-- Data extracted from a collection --
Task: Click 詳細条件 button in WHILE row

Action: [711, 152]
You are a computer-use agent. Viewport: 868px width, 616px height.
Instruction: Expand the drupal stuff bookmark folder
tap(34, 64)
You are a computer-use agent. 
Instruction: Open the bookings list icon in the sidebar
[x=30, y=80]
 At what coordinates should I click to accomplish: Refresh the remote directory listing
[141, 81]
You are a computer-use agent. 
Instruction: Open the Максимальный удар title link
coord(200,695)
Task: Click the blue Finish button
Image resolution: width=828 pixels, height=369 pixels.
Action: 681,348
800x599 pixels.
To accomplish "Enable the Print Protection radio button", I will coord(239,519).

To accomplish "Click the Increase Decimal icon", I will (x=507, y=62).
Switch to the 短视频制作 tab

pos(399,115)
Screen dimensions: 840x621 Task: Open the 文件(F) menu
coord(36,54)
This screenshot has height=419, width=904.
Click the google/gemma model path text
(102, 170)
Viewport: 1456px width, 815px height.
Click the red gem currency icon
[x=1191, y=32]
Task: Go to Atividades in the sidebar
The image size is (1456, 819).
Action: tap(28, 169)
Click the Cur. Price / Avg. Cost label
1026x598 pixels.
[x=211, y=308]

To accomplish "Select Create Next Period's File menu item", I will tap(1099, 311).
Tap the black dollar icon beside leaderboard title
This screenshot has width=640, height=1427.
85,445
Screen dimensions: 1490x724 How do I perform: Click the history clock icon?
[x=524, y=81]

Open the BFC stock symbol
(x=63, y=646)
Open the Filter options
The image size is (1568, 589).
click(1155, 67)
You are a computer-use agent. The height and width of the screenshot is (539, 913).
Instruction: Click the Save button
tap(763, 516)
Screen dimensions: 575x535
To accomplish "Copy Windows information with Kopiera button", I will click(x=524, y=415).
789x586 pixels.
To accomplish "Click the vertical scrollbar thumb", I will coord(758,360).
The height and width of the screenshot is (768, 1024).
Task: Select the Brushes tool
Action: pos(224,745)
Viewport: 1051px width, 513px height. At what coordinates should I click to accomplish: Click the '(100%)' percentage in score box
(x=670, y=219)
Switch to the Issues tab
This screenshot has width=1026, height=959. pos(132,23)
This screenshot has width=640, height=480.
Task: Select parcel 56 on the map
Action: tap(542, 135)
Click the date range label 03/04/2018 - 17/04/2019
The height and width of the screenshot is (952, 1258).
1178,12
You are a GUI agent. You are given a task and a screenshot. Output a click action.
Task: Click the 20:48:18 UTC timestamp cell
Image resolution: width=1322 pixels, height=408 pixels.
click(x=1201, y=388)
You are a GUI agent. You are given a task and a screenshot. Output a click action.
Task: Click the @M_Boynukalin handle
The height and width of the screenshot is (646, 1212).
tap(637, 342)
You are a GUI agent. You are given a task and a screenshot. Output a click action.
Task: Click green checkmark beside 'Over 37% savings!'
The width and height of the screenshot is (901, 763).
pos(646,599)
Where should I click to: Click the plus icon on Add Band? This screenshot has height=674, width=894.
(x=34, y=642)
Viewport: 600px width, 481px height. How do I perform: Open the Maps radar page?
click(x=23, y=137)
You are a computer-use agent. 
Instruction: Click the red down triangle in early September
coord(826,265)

-- WHAT TO DO --
Please copy out every entry exactly, with nothing omitted.

-- WRITTEN SOLUTION --
Task: Click 詳細条件 button in WHILE row

Action: [711, 152]
You are a computer-use agent. Viewport: 868px width, 616px height.
Instruction: Expand the drupal stuff bookmark folder
tap(34, 64)
You are a computer-use agent. 
Instruction: Open the bookings list icon in the sidebar
[x=30, y=80]
 At what coordinates should I click to accomplish: Refresh the remote directory listing
[141, 81]
You are a computer-use agent. 
Instruction: Open the Максимальный удар title link
coord(200,695)
Task: Click the blue Finish button
Image resolution: width=828 pixels, height=369 pixels.
Action: 681,348
800x599 pixels.
To accomplish "Enable the Print Protection radio button", I will coord(239,519).

To accomplish "Click the Increase Decimal icon", I will (x=507, y=62).
Switch to the 短视频制作 tab

pos(399,115)
Screen dimensions: 840x621 Task: Open the 文件(F) menu
coord(36,54)
This screenshot has height=419, width=904.
Click the google/gemma model path text
(102, 170)
Viewport: 1456px width, 815px height.
Click the red gem currency icon
[x=1191, y=32]
Task: Go to Atividades in the sidebar
The image size is (1456, 819).
Action: tap(28, 169)
Click the Cur. Price / Avg. Cost label
1026x598 pixels.
[x=211, y=308]

To accomplish "Select Create Next Period's File menu item", I will tap(1099, 311).
Tap the black dollar icon beside leaderboard title
This screenshot has width=640, height=1427.
85,445
Screen dimensions: 1490x724 How do I perform: Click the history clock icon?
[x=524, y=81]

Open the BFC stock symbol
(x=63, y=646)
Open the Filter options
The image size is (1568, 589).
click(1155, 67)
You are a computer-use agent. The height and width of the screenshot is (539, 913).
Instruction: Click the Save button
tap(763, 516)
Screen dimensions: 575x535
To accomplish "Copy Windows information with Kopiera button", I will click(x=524, y=415).
789x586 pixels.
To accomplish "Click the vertical scrollbar thumb", I will coord(758,360).
The height and width of the screenshot is (768, 1024).
Task: Select the Brushes tool
Action: pos(224,745)
Viewport: 1051px width, 513px height. At what coordinates should I click to accomplish: Click the '(100%)' percentage in score box
(x=670, y=219)
Switch to the Issues tab
This screenshot has width=1026, height=959. pos(132,23)
This screenshot has width=640, height=480.
Task: Select parcel 56 on the map
Action: tap(542, 135)
Click the date range label 03/04/2018 - 17/04/2019
The height and width of the screenshot is (952, 1258).
1178,12
You are a GUI agent. You are given a task and a screenshot. Output a click action.
Task: Click the 20:48:18 UTC timestamp cell
Image resolution: width=1322 pixels, height=408 pixels.
click(x=1201, y=388)
You are a GUI agent. You are given a task and a screenshot. Output a click action.
Task: Click the @M_Boynukalin handle
The height and width of the screenshot is (646, 1212).
tap(637, 342)
You are a GUI agent. You are given a task and a screenshot. Output a click action.
Task: Click green checkmark beside 'Over 37% savings!'
The width and height of the screenshot is (901, 763).
pos(646,599)
Where should I click to: Click the plus icon on Add Band? This screenshot has height=674, width=894.
(x=34, y=642)
Viewport: 600px width, 481px height. How do I perform: Open the Maps radar page?
click(x=23, y=137)
You are a computer-use agent. 
Instruction: Click the red down triangle in early September
coord(826,265)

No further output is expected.